* [Document segment]

──────

Spatial_searching

Classes

class  Gudhi::spatial_searching::Kd_tree_search< Search_traits, Point_range >
 Spatial tree data structure to perform (approximate) nearest and furthest neighbor search. More...
 

Detailed Description

Author
Clément Jamin

Introduction

This Gudhi component is a wrapper around CGAL dD spatial searching algorithms. It provides a simplified API to perform (approximate) neighbor searches. Contrary to CGAL default behavior, the tree does not store the points themselves, but stores indices.

For more details about the data structure or the algorithms, or for more advanced usages, reading CGAL documentation is highly recommended.

Example

This example generates 500 random points, then performs all-near-neighbors searches, and queries for nearest and furthest neighbors using different methods.

#include <gudhi/Kd_tree_search.h>
#include <CGAL/Epick_d.h>
#include <CGAL/Random.h>
#include <vector>
namespace gss = Gudhi::spatial_searching;
int main(void) {
typedef CGAL::Epick_d<CGAL::Dimension_tag<4> > K;
typedef typename K::Point_d Point;
typedef std::vector<Point> Points;
typedef gss::Kd_tree_search<K, Points> Points_ds;
CGAL::Random rd;
Points points;
for (int i = 0; i < 500; ++i)
points.push_back(Point(rd.get_double(-1., 1), rd.get_double(-1., 1), rd.get_double(-1., 1), rd.get_double(-1., 1)));
Points_ds points_ds(points);
// 10-nearest neighbor query
std::clog << "10 nearest neighbors from points[20]:\n";
auto knn_range = points_ds.k_nearest_neighbors(points[20], 10, true);
for (auto const nghb : knn_range)
std::clog << nghb.first << " (sq. dist. = " << nghb.second << ")\n";
// Incremental nearest neighbor query
std::clog << "Incremental nearest neighbors:\n";
auto inn_range = points_ds.incremental_nearest_neighbors(points[45]);
// Get the neighbors in distance order until we hit the first point
for (auto ins_iterator = inn_range.begin(); ins_iterator->first != 0; ++ins_iterator)
std::clog << ins_iterator->first << " (sq. dist. = " << ins_iterator->second << ")\n";
// 10-furthest neighbor query
std::clog << "10 furthest neighbors from points[20]:\n";
auto kfn_range = points_ds.k_furthest_neighbors(points[20], 10, true);
for (auto const nghb : kfn_range)
std::clog << nghb.first << " (sq. dist. = " << nghb.second << ")\n";
// Incremental furthest neighbor query
std::clog << "Incremental furthest neighbors:\n";
auto ifn_range = points_ds.incremental_furthest_neighbors(points[45]);
// Get the neighbors in distance reverse order until we hit the first point
for (auto ifs_iterator = ifn_range.begin(); ifs_iterator->first != 0; ++ifs_iterator)
std::clog << ifs_iterator->first << " (sq. dist. = " << ifs_iterator->second << ")\n";
// All-near-neighbors search
std::clog << "All-near-neighbors search:\n";
std::vector<std::size_t> rs_result;
points_ds.all_near_neighbors(points[45], 0.5, std::back_inserter(rs_result));
K k;
for (auto const& p_idx : rs_result)
std::clog << p_idx << " (sq. dist. = " << k.squared_distance_d_object()(points[p_idx], points[45]) << ")\n";
return 0;
}

──────

* [Dataset]
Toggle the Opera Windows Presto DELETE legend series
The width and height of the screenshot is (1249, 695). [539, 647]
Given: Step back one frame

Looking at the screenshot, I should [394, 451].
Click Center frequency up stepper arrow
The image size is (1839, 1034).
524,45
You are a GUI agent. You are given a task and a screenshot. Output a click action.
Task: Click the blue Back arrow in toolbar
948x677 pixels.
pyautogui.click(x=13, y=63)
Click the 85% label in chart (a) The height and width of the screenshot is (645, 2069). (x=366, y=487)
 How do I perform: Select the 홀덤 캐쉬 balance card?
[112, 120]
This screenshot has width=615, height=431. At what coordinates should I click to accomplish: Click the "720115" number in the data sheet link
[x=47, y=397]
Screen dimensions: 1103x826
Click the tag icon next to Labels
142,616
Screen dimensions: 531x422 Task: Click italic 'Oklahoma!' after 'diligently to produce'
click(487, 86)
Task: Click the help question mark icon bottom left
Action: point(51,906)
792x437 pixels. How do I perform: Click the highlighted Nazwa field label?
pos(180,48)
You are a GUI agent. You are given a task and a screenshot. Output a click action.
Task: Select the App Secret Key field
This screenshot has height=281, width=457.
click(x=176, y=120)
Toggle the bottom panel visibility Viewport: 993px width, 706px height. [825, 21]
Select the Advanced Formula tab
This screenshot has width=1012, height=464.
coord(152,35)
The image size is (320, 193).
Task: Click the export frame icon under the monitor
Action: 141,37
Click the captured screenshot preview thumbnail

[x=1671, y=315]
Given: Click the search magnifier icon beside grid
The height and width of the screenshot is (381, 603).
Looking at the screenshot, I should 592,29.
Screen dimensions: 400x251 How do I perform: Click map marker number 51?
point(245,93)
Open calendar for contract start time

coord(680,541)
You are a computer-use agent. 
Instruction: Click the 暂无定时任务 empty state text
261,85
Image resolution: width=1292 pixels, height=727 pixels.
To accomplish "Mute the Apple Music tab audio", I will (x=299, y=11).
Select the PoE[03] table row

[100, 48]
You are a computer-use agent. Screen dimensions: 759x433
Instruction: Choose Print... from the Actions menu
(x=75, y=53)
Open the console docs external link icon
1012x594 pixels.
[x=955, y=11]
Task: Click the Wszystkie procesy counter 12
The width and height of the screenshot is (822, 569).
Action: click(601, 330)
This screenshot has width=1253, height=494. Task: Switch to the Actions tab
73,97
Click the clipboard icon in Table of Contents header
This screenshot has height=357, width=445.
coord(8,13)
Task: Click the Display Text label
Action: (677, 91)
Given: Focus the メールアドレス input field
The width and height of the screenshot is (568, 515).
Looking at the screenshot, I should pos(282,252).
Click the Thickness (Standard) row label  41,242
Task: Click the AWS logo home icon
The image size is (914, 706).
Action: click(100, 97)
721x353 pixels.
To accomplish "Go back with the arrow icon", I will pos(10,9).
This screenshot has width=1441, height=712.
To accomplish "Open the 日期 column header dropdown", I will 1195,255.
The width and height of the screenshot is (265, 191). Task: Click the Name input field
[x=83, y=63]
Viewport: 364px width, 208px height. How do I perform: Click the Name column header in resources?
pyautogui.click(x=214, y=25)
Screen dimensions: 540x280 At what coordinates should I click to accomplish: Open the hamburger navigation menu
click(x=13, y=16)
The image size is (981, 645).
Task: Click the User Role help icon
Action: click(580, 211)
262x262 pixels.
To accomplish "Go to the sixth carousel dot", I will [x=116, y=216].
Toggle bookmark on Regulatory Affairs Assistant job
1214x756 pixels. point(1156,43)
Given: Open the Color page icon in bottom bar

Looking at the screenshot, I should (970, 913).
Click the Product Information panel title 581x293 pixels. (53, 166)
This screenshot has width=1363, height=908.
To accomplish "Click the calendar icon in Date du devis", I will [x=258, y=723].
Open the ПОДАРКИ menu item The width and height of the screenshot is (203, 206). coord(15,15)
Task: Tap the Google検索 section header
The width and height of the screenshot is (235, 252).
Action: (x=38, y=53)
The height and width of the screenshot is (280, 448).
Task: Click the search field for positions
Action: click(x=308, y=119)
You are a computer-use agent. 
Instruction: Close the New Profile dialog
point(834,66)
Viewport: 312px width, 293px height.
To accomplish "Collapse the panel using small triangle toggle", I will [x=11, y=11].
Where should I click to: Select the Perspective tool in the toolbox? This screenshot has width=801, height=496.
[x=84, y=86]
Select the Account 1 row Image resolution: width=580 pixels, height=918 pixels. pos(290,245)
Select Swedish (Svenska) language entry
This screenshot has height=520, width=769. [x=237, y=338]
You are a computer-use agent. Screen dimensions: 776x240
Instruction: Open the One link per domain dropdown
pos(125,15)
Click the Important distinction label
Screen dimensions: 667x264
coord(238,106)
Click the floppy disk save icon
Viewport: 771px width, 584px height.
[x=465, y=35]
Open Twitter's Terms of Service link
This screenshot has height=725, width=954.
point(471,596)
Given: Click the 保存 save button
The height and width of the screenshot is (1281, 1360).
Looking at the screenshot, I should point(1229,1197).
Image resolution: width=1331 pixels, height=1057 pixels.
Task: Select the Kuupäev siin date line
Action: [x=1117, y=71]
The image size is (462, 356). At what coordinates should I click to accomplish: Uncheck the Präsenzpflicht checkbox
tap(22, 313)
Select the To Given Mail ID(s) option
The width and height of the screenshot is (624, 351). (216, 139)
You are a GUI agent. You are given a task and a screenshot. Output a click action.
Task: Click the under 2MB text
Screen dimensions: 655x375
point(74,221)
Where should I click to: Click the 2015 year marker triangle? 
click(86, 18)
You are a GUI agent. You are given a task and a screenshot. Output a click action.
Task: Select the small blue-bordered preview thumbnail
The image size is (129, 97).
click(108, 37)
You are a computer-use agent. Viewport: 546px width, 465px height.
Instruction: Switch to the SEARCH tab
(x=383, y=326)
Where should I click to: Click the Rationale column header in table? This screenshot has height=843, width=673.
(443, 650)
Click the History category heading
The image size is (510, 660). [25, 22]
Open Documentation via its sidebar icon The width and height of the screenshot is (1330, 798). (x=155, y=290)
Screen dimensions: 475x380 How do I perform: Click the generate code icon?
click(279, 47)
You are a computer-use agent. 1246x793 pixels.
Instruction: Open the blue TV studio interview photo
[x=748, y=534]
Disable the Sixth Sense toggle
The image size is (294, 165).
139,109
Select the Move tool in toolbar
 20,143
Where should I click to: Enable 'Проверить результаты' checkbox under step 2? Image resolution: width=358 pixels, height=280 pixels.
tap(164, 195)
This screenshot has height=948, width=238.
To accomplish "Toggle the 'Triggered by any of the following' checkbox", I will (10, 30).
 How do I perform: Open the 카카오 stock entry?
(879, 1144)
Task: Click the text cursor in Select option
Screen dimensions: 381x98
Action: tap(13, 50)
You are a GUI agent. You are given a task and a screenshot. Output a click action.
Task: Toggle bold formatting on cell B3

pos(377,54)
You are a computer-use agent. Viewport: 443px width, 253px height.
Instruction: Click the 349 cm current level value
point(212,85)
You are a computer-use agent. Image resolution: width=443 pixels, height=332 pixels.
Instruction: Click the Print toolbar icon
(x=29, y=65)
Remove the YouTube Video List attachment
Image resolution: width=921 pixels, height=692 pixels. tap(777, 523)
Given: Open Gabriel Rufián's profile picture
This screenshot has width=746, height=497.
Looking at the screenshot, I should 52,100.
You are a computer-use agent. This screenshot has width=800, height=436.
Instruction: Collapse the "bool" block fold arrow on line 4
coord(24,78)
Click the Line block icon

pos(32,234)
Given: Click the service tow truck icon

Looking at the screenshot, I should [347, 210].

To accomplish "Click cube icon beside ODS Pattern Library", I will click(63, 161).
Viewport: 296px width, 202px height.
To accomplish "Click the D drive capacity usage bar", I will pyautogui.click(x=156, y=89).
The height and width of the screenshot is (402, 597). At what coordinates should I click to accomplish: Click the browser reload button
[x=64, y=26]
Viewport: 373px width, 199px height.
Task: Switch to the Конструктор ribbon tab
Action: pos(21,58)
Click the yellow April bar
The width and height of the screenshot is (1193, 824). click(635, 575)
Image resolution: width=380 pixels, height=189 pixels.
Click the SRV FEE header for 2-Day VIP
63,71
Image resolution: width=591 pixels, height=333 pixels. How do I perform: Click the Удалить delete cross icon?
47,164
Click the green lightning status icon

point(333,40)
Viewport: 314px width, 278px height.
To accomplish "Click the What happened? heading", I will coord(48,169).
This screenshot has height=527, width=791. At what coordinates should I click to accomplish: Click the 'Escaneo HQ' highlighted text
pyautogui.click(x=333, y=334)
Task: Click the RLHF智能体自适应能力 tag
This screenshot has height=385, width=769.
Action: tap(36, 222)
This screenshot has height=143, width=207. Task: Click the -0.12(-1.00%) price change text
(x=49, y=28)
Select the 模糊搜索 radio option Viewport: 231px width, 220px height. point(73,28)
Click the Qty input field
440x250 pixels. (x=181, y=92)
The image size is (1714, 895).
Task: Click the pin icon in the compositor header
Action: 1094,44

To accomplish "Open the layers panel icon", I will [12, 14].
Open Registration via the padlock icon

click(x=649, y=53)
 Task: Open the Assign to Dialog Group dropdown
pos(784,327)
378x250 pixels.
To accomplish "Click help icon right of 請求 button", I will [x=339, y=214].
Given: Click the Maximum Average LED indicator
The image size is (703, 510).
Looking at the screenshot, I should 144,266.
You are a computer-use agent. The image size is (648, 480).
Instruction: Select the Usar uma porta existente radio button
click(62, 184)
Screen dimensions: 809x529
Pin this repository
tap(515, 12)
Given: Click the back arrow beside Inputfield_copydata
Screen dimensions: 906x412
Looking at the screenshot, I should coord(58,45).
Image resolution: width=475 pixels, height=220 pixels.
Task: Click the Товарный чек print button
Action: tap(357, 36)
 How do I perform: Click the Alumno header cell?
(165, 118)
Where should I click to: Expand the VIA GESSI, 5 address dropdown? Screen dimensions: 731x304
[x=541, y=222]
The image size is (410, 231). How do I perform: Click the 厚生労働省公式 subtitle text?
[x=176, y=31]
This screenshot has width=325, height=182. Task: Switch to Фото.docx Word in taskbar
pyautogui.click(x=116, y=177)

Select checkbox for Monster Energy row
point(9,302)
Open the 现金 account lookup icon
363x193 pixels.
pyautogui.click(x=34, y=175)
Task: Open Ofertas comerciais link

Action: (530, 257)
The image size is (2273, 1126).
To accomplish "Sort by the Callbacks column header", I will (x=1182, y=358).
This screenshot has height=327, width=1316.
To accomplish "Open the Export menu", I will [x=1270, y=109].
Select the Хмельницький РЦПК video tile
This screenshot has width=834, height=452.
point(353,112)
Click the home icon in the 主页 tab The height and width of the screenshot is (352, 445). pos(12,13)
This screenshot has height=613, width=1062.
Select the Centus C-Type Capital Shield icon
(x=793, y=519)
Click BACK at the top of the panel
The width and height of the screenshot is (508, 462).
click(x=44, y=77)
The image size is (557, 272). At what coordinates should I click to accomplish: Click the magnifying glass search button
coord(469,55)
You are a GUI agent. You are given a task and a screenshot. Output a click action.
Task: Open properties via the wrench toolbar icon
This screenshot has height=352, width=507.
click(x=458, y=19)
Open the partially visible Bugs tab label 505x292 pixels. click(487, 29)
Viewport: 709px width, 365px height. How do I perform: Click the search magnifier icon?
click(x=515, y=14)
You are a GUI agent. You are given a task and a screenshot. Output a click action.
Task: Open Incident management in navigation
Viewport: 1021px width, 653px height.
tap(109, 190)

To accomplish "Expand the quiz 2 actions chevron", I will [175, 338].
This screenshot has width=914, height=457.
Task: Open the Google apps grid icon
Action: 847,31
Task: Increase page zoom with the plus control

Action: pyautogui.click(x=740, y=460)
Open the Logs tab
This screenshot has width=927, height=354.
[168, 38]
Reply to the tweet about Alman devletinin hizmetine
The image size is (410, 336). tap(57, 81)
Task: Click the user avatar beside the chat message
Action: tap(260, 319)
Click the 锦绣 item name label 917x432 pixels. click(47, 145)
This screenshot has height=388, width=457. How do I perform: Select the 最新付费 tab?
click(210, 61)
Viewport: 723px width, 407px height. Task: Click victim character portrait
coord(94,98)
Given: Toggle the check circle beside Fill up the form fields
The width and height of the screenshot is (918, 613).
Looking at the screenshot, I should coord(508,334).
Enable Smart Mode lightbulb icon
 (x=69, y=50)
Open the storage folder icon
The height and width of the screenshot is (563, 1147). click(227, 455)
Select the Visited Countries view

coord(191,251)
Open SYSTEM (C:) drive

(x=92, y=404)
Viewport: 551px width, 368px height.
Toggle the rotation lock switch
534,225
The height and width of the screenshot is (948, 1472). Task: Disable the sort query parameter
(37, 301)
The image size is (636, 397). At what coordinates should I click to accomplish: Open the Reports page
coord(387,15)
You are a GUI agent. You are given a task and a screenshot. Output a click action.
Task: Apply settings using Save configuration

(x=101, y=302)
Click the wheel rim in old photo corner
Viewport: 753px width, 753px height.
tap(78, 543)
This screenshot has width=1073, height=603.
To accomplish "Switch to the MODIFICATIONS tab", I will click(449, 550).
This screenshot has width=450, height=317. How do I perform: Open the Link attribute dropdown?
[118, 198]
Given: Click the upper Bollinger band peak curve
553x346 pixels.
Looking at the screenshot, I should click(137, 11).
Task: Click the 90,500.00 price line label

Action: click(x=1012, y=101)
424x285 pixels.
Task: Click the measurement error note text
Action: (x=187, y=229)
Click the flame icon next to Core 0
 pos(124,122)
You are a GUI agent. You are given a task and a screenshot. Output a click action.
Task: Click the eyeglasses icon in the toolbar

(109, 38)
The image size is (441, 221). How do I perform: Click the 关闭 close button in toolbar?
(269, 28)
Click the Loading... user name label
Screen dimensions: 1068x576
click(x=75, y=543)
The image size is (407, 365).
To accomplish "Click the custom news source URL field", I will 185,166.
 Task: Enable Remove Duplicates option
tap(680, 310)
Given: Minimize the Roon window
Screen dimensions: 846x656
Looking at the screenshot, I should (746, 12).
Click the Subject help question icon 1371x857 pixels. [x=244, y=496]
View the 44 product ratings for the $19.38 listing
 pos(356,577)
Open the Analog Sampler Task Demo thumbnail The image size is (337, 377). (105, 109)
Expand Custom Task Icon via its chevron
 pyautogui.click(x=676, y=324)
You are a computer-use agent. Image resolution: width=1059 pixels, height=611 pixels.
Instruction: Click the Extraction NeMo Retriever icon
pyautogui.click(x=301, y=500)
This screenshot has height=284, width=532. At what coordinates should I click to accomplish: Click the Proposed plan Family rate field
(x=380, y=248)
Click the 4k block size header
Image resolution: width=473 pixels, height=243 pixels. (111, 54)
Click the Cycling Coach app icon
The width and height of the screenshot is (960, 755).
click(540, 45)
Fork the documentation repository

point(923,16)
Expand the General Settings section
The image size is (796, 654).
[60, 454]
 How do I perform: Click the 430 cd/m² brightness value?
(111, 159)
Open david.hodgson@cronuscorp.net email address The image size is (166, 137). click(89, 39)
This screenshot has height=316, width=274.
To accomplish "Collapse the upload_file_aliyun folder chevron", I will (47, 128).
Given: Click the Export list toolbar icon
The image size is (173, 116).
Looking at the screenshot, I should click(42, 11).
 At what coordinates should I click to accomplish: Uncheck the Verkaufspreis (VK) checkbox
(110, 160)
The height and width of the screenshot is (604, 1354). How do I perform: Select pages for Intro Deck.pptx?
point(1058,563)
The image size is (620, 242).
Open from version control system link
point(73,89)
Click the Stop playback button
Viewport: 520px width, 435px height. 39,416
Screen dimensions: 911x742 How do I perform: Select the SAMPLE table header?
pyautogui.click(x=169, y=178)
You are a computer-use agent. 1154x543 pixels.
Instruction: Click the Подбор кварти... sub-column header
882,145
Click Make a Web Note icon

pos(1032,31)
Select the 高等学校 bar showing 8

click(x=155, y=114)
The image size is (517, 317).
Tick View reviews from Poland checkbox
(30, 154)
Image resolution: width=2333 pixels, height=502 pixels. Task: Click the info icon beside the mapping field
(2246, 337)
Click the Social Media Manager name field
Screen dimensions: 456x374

──────

* [Tasks to complete]
a. Reproduce the passage of the spatial searching documentation that opens with the words containing "Introduction" and closes with "using different methods.".
b. According to the spatial searching documentation, what does the tree store instead of the points themselves?

* [Answers to the problems]
a.
Introduction

This Gudhi component is a wrapper around CGAL dD spatial searching algorithms. It provides a simplified API to perform (approximate) neighbor searches. Contrary to CGAL default behavior, the tree does not store the points themselves, but stores indices.

For more details about the data structure or the algorithms, or for more advanced usages, reading CGAL documentation is highly recommended.

Example

This example generates 500 random points, then performs all-near-neighbors searches, and queries for nearest and furthest neighbors using different methods.

b. Indices.